I want to convey the sense of utter stillness and quietude in the early morning hours of an overcast day in this painting, and kept on feeling that the shapes of the cloud and distant trees near the foothills needs to be tweaked more, so I have wet and rewet these areas, dried them, wet them again... It's been a lengthy process. When painting landscapes I often find it's not enough to directly copy the shapes present in your reference materials; instead, conscious, deliberate design choices has to be made to makes tree/mountain/rock/cloud shapes interesting. On the other hand, it is so important to imitate the randomness presented in the natural shapes in your design, and take great care to not make them look too "designed", mechanical or symmetric! It's a delicate dance of balance...

Tranquility,  Watercolor on Arches #140 Cold Press Paper, 9"h x 12"w, WIP 1

When posting the work in progress shot of this painting in January I was really very happy with how the various purple/blue/green colors has blended freely on the left side group of trees, as well as the shape of the silhouette of them. However, after finishing the distant hills and woods I realize the value of this group of trees do not quite work -- they are way too light and therefore does not balance the image. After agonizing over it for a few days, I have finally gathered enough courage to lay another layer of wash to darken them, taking care to change the color every time I reload the brush to maintain the interest generated by the color variation in the initial version. I did it wet on dry using a small squirrel quill brush, whose soft hair would not disturb the underlying wash. I am really happy with the decision, as well as the result -- with the darker, more intense blues and purples, the shape of this group of trees in the final image gives enough weight to balance with the middle-ground shapes on the right side, and blocks the viewer's eye from wandering off the right side of the picture, therefore emphasizes the moored boat. 

Often in landscape paintings like this, I find myself spending much more time staring at the painting than actually "painting" on it toward the end stage.

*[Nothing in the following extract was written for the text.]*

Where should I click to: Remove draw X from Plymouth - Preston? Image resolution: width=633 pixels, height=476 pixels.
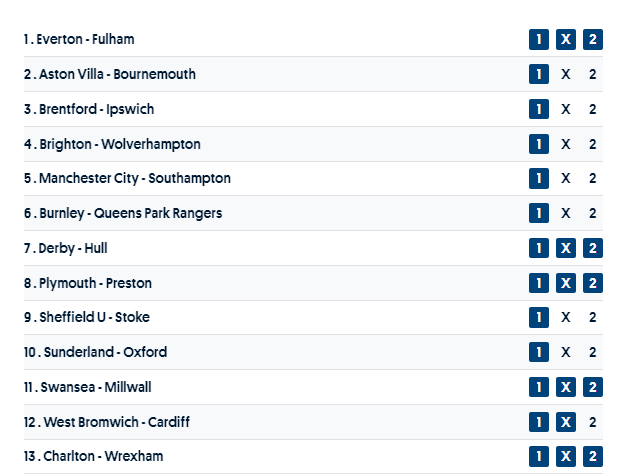pyautogui.click(x=566, y=283)
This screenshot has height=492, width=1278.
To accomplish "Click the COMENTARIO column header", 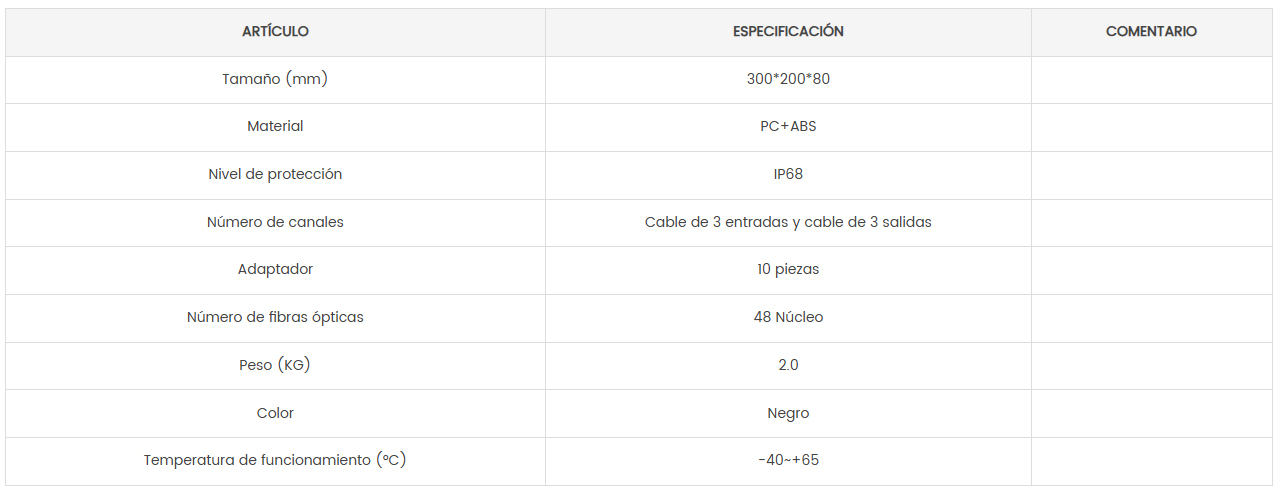I will 1151,31.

It is not uncommon that every one minute of painting time is accompanied by ten or more minutes of looking and thinking. Sometimes after a long period of repeated starting, pondering and evaluation, I would finally decide to not add anything more and just call it done. However, I don't consider this as time wasted -- time spent evaluating the work to be done with a painting so often saves me much heartaches from taking that "one stroke too much". As painters even when we do not have brush in hand, we may still be mentally "painting" a picture on that virtual sheet of paper. And that, I believe, is a vital exercise for my growth as a painter, and time well spent.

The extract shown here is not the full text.